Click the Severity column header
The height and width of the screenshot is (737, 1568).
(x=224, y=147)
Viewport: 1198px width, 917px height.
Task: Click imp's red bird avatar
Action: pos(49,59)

■ ■ ■ ■ ■ ■ ■

# [What you are asked to do]
This exercise asks for the line with "The height and" and all lines after it through the end of the records above, retyped exactly and with nothing else.

# [Exercise response]
The height and width of the screenshot is (737, 1568).
(x=224, y=147)
Viewport: 1198px width, 917px height.
Task: Click imp's red bird avatar
Action: pos(49,59)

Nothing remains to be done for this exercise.